PROBLEM REQUIREMENTS: Copy the items word for word, from the first line up to and including the line that contains "I will coord(260,42).".

EXCERPTED DATA:
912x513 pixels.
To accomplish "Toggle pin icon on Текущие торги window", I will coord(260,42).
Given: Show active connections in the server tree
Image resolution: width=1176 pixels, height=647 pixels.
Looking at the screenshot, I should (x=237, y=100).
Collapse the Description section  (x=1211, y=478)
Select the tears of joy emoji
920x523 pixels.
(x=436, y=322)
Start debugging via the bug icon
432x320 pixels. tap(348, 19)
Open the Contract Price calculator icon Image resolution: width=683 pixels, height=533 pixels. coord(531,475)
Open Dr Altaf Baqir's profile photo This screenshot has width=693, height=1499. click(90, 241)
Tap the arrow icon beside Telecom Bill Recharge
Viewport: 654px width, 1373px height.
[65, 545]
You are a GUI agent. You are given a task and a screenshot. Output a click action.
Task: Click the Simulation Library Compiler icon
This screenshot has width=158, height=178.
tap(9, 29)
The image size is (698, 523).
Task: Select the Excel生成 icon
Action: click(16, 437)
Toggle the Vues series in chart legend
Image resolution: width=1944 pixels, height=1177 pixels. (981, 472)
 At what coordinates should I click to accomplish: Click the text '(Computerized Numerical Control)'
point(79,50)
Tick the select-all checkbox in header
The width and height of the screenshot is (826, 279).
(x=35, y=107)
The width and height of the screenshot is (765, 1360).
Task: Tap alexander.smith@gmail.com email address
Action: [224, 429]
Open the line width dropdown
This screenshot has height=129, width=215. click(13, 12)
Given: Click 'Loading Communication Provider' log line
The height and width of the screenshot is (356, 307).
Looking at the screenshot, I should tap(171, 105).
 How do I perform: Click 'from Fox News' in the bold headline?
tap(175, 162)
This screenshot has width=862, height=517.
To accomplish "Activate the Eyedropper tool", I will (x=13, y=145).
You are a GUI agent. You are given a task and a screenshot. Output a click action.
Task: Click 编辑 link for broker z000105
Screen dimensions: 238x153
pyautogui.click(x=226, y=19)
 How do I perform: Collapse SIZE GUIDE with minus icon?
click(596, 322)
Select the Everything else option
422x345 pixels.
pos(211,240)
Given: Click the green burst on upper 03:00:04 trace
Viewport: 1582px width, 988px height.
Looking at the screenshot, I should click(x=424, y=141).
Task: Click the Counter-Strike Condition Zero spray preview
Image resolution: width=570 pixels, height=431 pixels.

OUTPUT BELOW:
912x513 pixels.
To accomplish "Toggle pin icon on Текущие торги window", I will coord(260,42).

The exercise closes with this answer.